L’impotenza dell’uomo comune che desidera solo vivere la sua vita, per quanto povera, che crede in quello che gli hanno insegnato, perché è tutto ciò che conosce, che spera solo di passare inosservato, perché sa che nulla di buono può venirgli dall’essere al centro dell’attenzione dei potenti.
Ma al centro dell’attenzione ci finisce, e noi siamo portati a chiederci se abbia il benché minimo senso dare tanta importanza ad un confine arbitrariamente posto in mezzo all’acqua, elemento fluido che scorre comunque da una parte all’altra (l’acqua e le barche, due temi ricorrenti nella filmografia di Kim Ki-duk) ed al fatto di oltrepassarlo senza alcuna intenzione, trascinati dalla corrente. Importanza che invece paiono attribuirgli i serissimi militari, carrieristi e corrotti da entrambi i lati, che lo interrogano, prima al Sud e poi al Nord, utilizzando i medesimi metodi, le medesime espressioni, tanto che lui stesso quasi ne sorriderebbe, se non fosse troppo sfinito e spaventato per concederselo.
Perfino i fotografi che devono immortalare la sua partenza dal Sud ed il suo ritorno al Nord, su opposte sponde, paiono identici.
Tanto diverse, eppure così uguali, queste due Coree sono uniformate anche dalla fotografia che rimane opaca e spenta anche quando si passa al Sud, regno del consumismo; non è tutt’oro e nemmeno brilla.
L’impotenza è anche quella della giovane guardia che dovrebbe vegliare sul prigioniero ma che, ultimo anello nella gerarchia, non ha altra difesa che la parola di fronte alla violenza fisica.

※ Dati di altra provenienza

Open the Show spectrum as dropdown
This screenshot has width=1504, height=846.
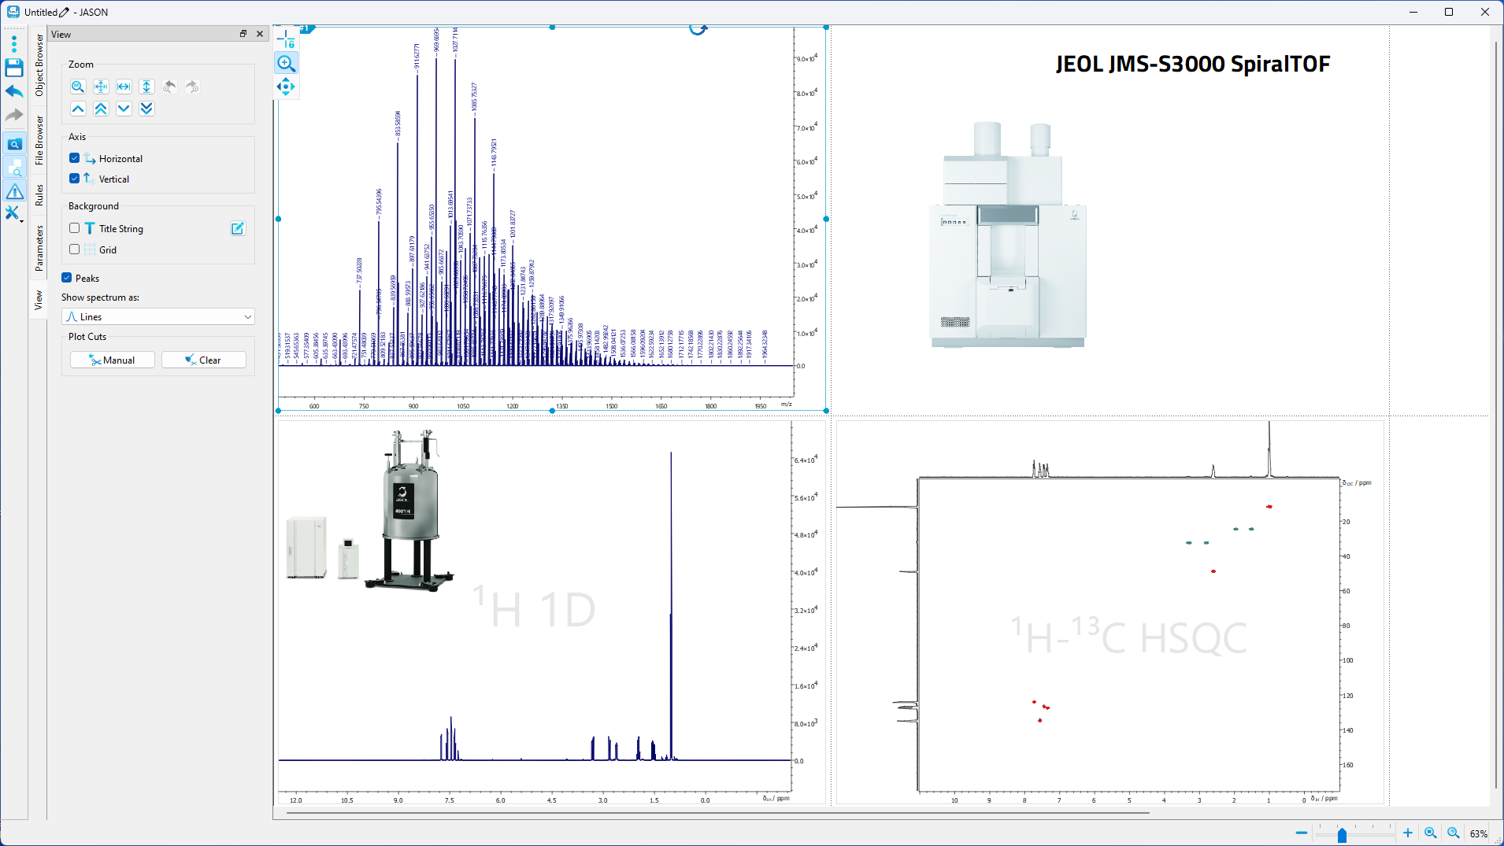[x=157, y=316]
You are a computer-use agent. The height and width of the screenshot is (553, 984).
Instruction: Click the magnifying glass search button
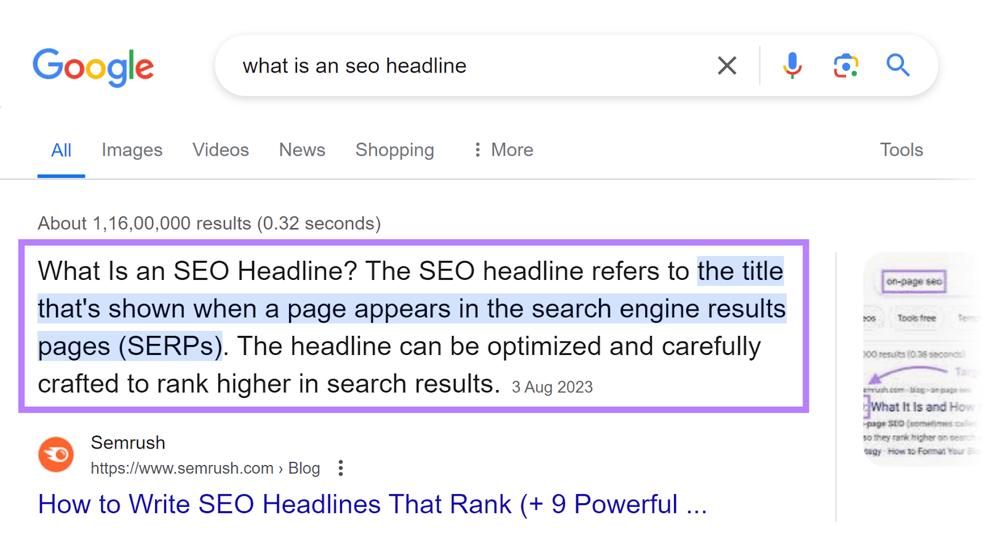pos(898,65)
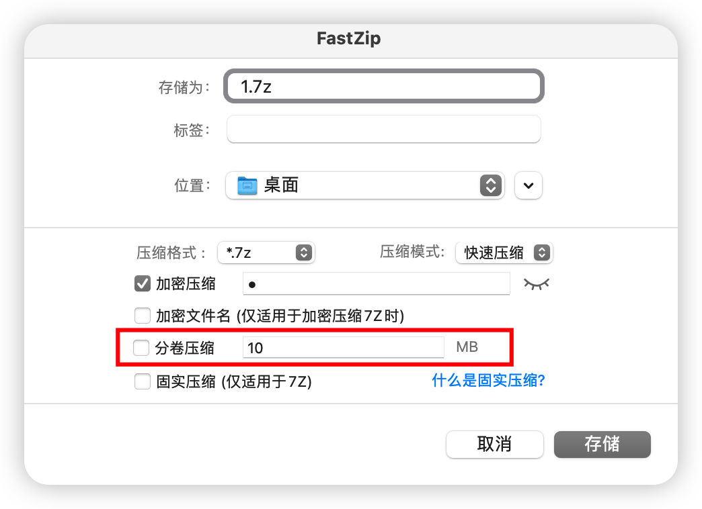Screen dimensions: 702x509
Task: Reveal the password with the eye icon
Action: [537, 284]
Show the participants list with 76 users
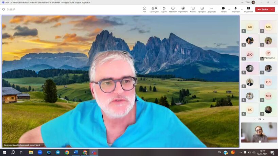Image resolution: width=278 pixels, height=156 pixels. click(154, 9)
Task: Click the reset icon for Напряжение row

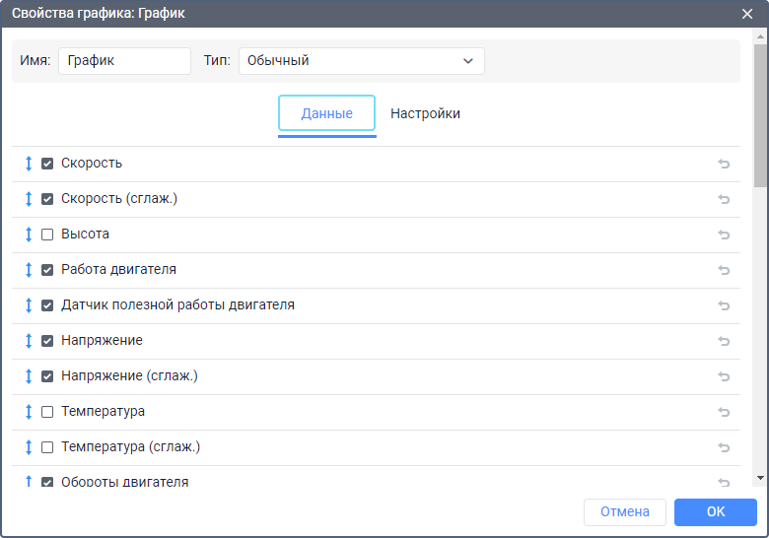Action: pos(724,341)
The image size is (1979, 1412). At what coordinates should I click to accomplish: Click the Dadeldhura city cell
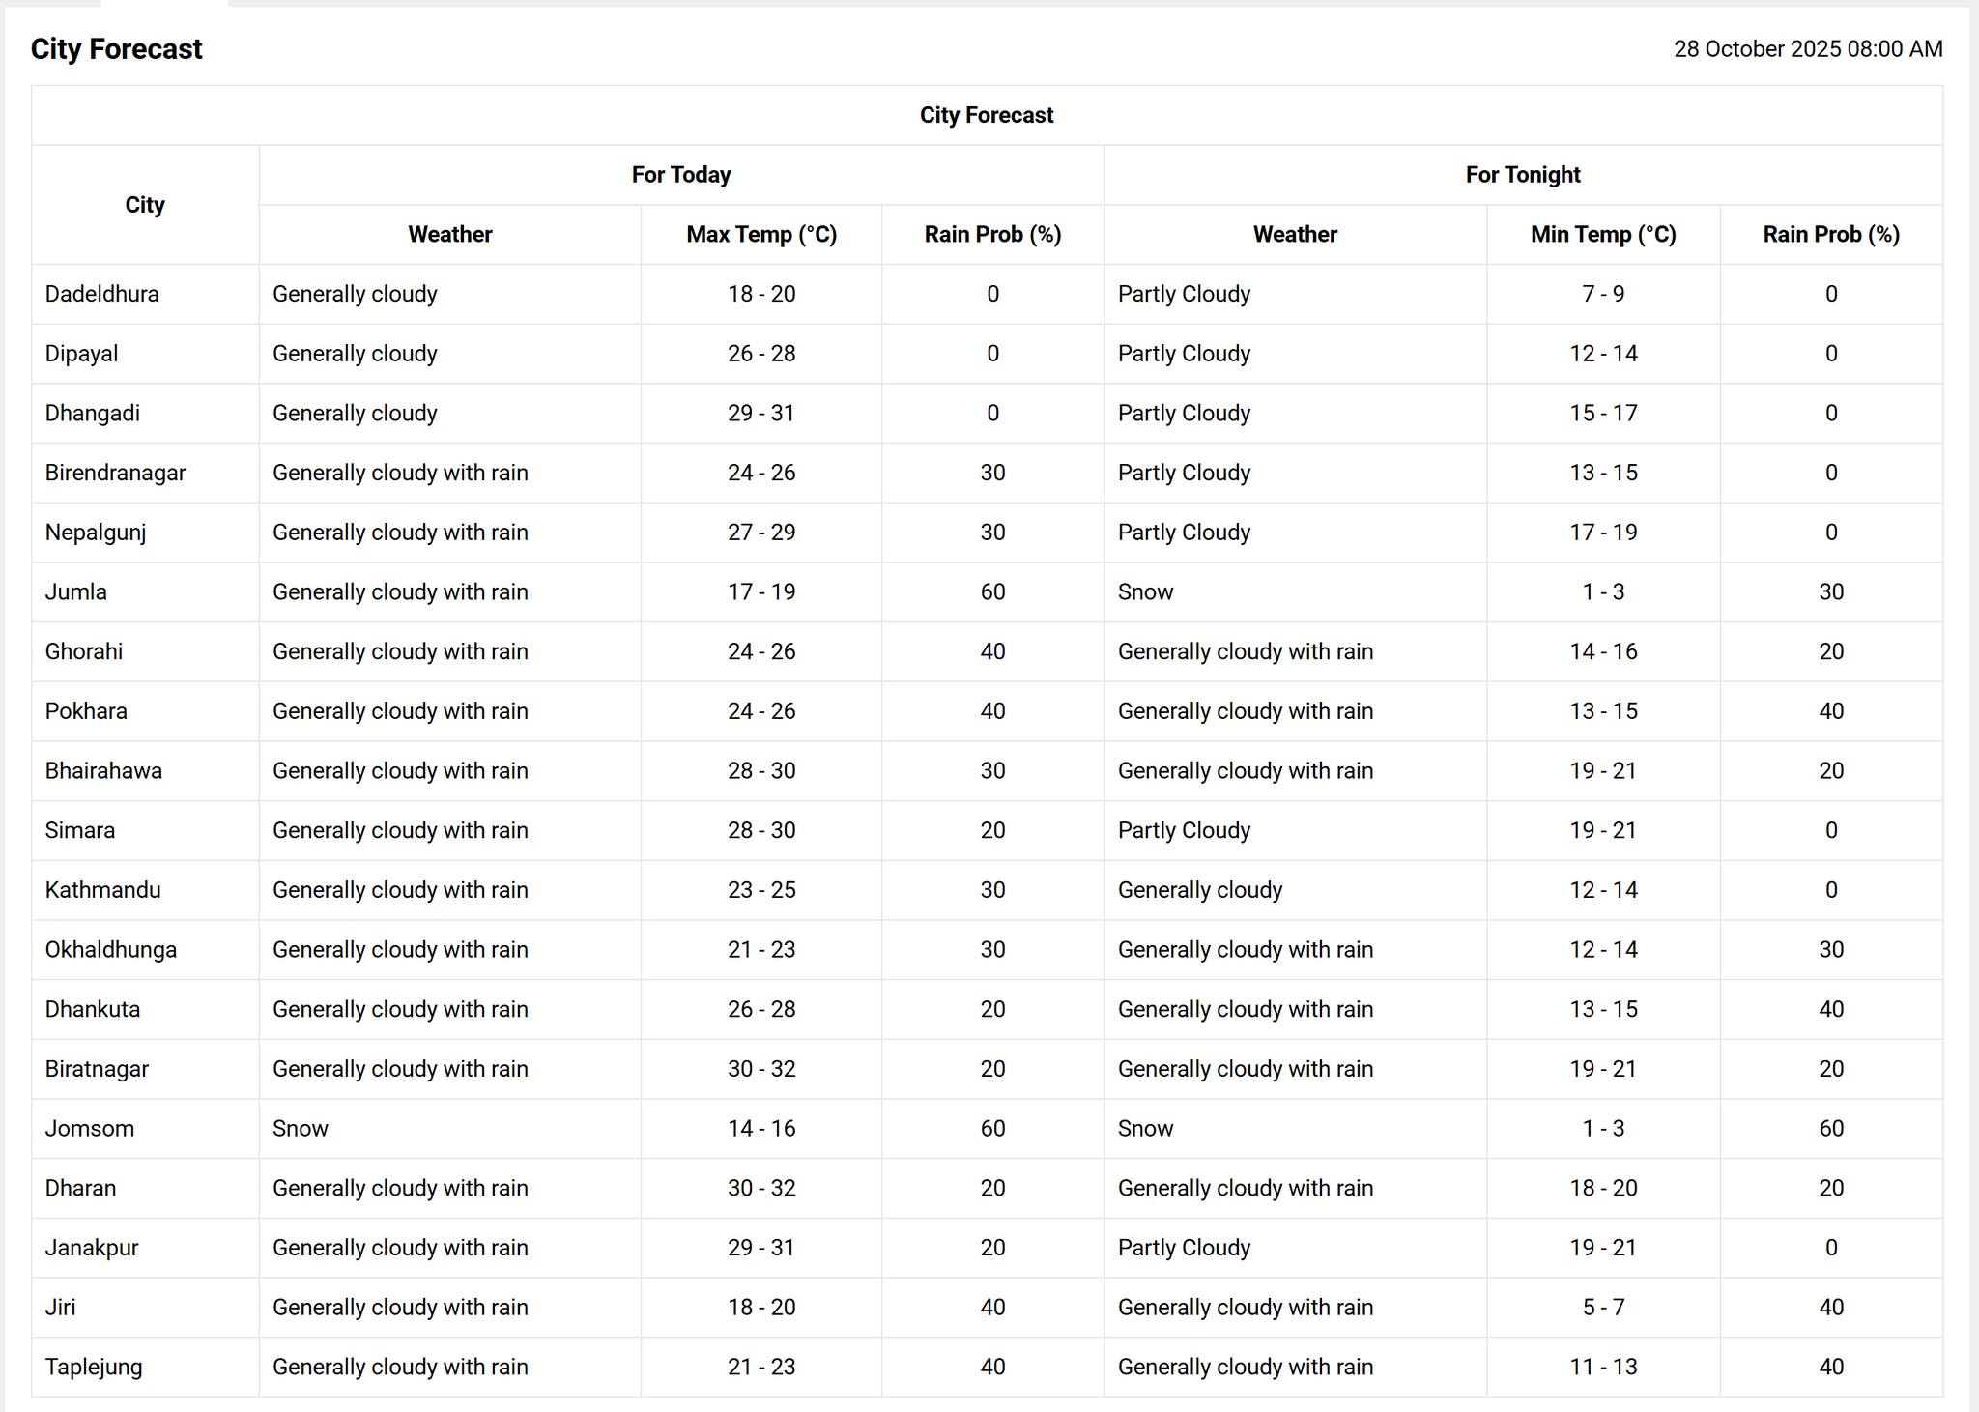tap(101, 294)
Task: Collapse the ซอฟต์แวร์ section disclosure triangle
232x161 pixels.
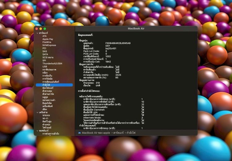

Il protagonista appena catturato tiene tenacemente gli occhi chiusi, rifiutando di osservare e così, anche a noi, la macchina da presa inizialmente permette solo di intravedere qualche scorcio della città. L’immaginazione del prigioniero gli fa temere chissà quali meraviglie proibite, forse teme di perdere l’anima e di certo sa che, se tornerà a casa, verrà punito per aver guardato. Costretto con l’inganno ad aprire gli occhi, ciò che vede lo stupisce, sì, per un breve momento, ma, forse, non tanto quanto lui stesso si era aspettato, tanto più che ben presto si imbatte in situazioni di miseria (la prostituta) che convivono “liberamente” accanto all’opulenza delle vie centrali.
Uomo semplice ed integerrimo non cede alla facile violenza (più volte avrebbe l’occasione con la sua forza di uccidere i suoi aguzzini ma si limita a dar loro una lezione, dura ma non letale) e non considera nemmeno una tentazione la prospettiva di un’agiata vita al Sud. Tutto ciò che desidera è tutto ciò che ha importanza davvero nella vita: i suoi affetti.
Ma quello che ha passato inevitabilmente lo trasforma, non come temeva, per il solo fatto di aver osservato un universo “altro”, ma perché ha visto quanto i due mondi contrapposti si somiglino, quanto in fondo siano uguali. La sua impotenza nei confronti del potere si traduce letteralmente nell’impotenza fisica di amare la propria donna e procurare il sostentamento alla propria famiglia con il lavoro.
Più volte nel corso del film ed anche in ultimo egli grida, disperato: “Smettetela di prendermi in giro!”. Ecco, è questo il grido dell’uomo che si accorge che quando vogliono fargli credere che qualcosa, qualsiasi cosa, un confine, la patria, l’onore, il benessere materiale, la libertà, siano più importanti dei suoi affetti, lo stanno solo prendendo in giro.